C’est sans doute pour cette raison que la politique ou le besoin de politique n’a pas vraiment disparu des esprits.

Les plus conscients, à gauche notamment, vivent à l’égard du politique ce que vit le héros d’Oberman - le roman de Sénancour -, à l’égard de lui-même : " Il y a l’infini entre ce que je suis et ce que j’ai besoin d’être. "

On pourrait également avancer qu’il en va des partis institutionnels de gauche comme de l’ONU : pas suffisants en l’état actuel, mais indispensables absolument, à condition qu’ils se réforment. Évidemment cette réforme ne pourra s’effectuer sans les citoyens.

Cela fait trop longtemps que les nouveaux maîtres néolibéraux ne trouvent en face d’eux qu’un nombre insuffisant de citoyens politisés et durablement engagés.

C’est un fait : le décalage entre la réalité des faits et la langue de velours employée pour la décrire (l’étouffer) devient de plus en plus insupportable, plaçant trop de gens en dehors de la vie de la cité. La solution serait qu’ils reviennent y prendre ou reprendre leur place et s’occuper des affaires de leur cité.

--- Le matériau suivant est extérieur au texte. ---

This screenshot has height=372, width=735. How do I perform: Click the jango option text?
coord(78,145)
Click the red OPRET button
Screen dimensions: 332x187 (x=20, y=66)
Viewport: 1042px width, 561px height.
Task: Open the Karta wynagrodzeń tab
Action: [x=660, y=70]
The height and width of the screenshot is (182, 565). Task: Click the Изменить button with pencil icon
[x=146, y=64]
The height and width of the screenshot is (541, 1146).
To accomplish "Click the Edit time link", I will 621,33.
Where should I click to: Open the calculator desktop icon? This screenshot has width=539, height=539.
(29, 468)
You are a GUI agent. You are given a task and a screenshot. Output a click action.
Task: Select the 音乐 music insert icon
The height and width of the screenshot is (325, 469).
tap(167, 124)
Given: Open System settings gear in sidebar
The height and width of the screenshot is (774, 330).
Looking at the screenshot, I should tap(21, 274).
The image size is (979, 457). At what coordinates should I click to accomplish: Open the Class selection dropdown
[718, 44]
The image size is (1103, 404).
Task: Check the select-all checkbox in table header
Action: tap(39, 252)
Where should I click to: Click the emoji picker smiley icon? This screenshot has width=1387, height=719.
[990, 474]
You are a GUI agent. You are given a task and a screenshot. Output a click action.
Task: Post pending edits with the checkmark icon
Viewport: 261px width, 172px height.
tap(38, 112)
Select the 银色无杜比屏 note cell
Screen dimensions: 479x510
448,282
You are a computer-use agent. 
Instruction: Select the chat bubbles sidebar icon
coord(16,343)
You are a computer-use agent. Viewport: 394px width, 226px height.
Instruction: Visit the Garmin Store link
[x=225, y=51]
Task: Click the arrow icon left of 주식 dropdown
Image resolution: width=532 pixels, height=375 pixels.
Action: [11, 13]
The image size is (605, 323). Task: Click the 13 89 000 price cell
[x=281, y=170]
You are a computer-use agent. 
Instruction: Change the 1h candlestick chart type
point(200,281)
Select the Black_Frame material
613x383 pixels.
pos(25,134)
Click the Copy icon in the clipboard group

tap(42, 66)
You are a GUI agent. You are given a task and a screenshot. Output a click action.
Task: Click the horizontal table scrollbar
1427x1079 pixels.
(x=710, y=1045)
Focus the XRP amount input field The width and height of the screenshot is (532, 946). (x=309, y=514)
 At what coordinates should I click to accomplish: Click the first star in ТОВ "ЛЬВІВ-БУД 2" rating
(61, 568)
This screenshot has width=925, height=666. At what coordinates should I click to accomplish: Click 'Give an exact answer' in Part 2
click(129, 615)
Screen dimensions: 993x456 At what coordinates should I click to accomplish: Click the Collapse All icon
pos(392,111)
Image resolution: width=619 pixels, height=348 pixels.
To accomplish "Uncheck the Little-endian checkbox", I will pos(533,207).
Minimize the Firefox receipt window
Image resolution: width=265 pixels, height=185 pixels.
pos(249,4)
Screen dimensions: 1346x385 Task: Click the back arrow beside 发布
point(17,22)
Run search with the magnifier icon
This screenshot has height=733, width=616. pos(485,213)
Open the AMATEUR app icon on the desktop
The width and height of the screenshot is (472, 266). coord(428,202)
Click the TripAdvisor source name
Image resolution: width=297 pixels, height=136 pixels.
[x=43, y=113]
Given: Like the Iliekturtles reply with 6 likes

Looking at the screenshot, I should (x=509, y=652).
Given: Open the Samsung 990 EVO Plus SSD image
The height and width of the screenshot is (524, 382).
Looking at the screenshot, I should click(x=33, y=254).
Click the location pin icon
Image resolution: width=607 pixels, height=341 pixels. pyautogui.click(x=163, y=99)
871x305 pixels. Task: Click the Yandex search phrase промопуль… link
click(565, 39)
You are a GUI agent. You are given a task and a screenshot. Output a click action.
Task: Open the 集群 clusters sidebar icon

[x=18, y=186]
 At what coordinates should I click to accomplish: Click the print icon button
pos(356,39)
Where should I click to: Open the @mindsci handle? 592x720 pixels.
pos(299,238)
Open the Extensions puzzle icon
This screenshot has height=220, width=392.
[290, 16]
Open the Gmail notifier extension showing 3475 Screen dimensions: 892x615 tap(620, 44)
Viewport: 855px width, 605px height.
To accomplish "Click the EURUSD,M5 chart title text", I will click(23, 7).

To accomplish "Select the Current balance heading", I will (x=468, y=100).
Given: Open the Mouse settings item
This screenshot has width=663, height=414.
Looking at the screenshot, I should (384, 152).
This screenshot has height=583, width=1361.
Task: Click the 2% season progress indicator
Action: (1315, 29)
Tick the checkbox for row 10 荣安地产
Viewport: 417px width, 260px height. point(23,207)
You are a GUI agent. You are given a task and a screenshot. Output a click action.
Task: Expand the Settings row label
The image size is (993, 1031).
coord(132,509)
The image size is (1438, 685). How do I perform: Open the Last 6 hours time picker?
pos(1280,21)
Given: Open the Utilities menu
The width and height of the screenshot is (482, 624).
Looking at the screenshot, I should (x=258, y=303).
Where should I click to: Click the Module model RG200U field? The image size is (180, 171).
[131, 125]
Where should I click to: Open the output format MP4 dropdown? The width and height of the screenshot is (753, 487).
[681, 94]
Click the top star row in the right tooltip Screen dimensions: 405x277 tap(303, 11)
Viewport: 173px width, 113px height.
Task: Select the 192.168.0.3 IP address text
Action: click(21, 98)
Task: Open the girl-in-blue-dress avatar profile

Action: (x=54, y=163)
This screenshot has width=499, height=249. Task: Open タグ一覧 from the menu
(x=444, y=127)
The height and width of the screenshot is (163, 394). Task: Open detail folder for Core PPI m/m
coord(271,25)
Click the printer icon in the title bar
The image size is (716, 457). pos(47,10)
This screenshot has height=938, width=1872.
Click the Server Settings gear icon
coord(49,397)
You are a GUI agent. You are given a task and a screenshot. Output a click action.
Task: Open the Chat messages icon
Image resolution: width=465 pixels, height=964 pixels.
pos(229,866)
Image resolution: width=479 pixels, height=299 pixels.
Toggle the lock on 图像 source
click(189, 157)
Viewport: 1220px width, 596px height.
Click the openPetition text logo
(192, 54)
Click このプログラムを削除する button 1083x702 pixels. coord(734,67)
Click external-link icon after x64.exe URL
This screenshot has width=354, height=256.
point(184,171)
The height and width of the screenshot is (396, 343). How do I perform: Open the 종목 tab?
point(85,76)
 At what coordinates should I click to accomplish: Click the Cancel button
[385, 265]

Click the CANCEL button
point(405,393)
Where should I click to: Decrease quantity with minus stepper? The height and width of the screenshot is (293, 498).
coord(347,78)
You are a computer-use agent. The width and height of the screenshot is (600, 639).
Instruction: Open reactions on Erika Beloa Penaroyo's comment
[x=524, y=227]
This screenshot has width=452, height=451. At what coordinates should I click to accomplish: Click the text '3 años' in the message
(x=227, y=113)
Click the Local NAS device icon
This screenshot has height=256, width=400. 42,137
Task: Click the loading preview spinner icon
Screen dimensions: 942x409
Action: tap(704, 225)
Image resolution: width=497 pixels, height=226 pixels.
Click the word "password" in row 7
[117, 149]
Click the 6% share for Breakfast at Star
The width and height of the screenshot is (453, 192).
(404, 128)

 N’est-ce pas là la première fonction des partis politiques ? Car s’il est vrai qu’on assiste à la naissance d’une opinion publique mondiale, à des mobilisations, il manque à ce mouvement un véritable prolongement politique. Il ne s’agit nullement de s’attacher à une conception formaliste de la politique, mais qu’à un second tour de l’élection présidentielle le choix ait dû se faire entre droite et extrême droite demeure le cour du problème posé à notre démocratie. Il est loisible de pleurer tout son saoul, de s’enfoncer dans le ressentiment, ou le " à quoi bon ? ". Il n’en reste pas moins que de nouvelles batailles d’un enjeu crucial pour nos sociétés ont lieu ici et maintenant.

On peut déplorer " la ringardise " des outils disponibles, cependant syndicats et partis de gauche sont bel et bien là, n’attendant que d’être davantage investis. Imaginons un seul instant qu’ils n’existent pas !
Ne faut-il pas accepter les conditions on ne peut plus normales du jeu démocratique : le débat, la lutte à ciel ouvert ?

Depuis leContrat social de Rousseau, le dilemme est clair : soit le règne de la violence, soit l’accès à la dimension politique.

La démocratie ne vit que par le mouvement. Le refus de la solidarité, l’anti-militantisme primaire, l’individualisme borné, l’immobilisme, à coup sûr, la tuent.

Le monde du travail, les laissés-pour-compte, le pays tout entier ont besoin, face à l’hégémonie libérale, d’un projet alternatif rassembleur. Les partis de gauche, les syndicats pour une part trouvent là leur raison d’être. Aux citoyens de surmonter l’image et parfois les obstacles bien réels qu’ils y rencontrent pour créer les conditions d’un autre monde que celui voulu par les nouveaux maîtres.

(1) Président du centre de recherche et d’information sur le développement.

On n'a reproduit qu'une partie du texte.